* _Exercise requirements_
From the first entry to the last, transcribe everything exactly.

* _Records for this exercise_

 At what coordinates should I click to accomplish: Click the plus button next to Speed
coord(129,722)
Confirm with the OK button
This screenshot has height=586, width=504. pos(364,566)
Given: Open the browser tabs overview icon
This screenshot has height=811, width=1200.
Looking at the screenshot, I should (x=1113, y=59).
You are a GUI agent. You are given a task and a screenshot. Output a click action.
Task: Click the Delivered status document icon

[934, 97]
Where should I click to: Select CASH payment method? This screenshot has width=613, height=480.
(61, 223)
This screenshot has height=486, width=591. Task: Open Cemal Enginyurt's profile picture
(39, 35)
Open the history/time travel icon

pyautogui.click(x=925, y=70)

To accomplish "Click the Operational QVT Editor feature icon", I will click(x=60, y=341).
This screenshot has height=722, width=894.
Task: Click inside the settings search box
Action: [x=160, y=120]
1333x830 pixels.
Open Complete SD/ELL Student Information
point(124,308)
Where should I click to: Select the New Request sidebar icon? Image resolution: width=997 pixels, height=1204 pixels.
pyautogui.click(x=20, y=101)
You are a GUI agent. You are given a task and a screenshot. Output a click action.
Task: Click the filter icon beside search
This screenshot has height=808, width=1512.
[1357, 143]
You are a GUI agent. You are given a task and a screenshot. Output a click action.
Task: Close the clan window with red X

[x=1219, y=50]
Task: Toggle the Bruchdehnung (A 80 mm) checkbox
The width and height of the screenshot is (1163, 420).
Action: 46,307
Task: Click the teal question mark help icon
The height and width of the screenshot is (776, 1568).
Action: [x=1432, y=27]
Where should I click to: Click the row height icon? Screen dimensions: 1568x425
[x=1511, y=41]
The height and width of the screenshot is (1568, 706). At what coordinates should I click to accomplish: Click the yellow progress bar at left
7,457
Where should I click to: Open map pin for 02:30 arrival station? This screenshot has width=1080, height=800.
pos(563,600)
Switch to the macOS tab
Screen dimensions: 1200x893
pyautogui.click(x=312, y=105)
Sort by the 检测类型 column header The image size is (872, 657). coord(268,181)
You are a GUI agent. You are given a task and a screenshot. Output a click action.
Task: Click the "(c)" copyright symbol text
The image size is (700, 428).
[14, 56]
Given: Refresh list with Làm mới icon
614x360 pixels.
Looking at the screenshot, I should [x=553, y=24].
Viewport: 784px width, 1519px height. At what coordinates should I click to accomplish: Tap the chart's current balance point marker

* _Completed task_
 At what coordinates should I click to accomplish: Click the plus button next to Speed
coord(129,722)
Confirm with the OK button
This screenshot has height=586, width=504. pos(364,566)
Given: Open the browser tabs overview icon
This screenshot has height=811, width=1200.
Looking at the screenshot, I should (x=1113, y=59).
You are a GUI agent. You are given a task and a screenshot. Output a click action.
Task: Click the Delivered status document icon

[934, 97]
Where should I click to: Select CASH payment method? This screenshot has width=613, height=480.
(61, 223)
This screenshot has height=486, width=591. Task: Open Cemal Enginyurt's profile picture
(39, 35)
Open the history/time travel icon

pyautogui.click(x=925, y=70)

To accomplish "Click the Operational QVT Editor feature icon", I will click(x=60, y=341).
This screenshot has height=722, width=894.
Task: Click inside the settings search box
Action: [x=160, y=120]
1333x830 pixels.
Open Complete SD/ELL Student Information
point(124,308)
Where should I click to: Select the New Request sidebar icon? Image resolution: width=997 pixels, height=1204 pixels.
pyautogui.click(x=20, y=101)
You are a GUI agent. You are given a task and a screenshot. Output a click action.
Task: Click the filter icon beside search
This screenshot has height=808, width=1512.
[1357, 143]
You are a GUI agent. You are given a task and a screenshot. Output a click action.
Task: Close the clan window with red X

[x=1219, y=50]
Task: Toggle the Bruchdehnung (A 80 mm) checkbox
The width and height of the screenshot is (1163, 420).
Action: 46,307
Task: Click the teal question mark help icon
The height and width of the screenshot is (776, 1568).
Action: [x=1432, y=27]
Where should I click to: Click the row height icon? Screen dimensions: 1568x425
[x=1511, y=41]
The height and width of the screenshot is (1568, 706). At what coordinates should I click to accomplish: Click the yellow progress bar at left
7,457
Where should I click to: Open map pin for 02:30 arrival station? This screenshot has width=1080, height=800.
pos(563,600)
Switch to the macOS tab
Screen dimensions: 1200x893
pyautogui.click(x=312, y=105)
Sort by the 检测类型 column header The image size is (872, 657). coord(268,181)
You are a GUI agent. You are given a task and a screenshot. Output a click action.
Task: Click the "(c)" copyright symbol text
The image size is (700, 428).
[14, 56]
Given: Refresh list with Làm mới icon
614x360 pixels.
Looking at the screenshot, I should [x=553, y=24].
Viewport: 784px width, 1519px height. At what coordinates should I click to accomplish: Tap the chart's current balance point marker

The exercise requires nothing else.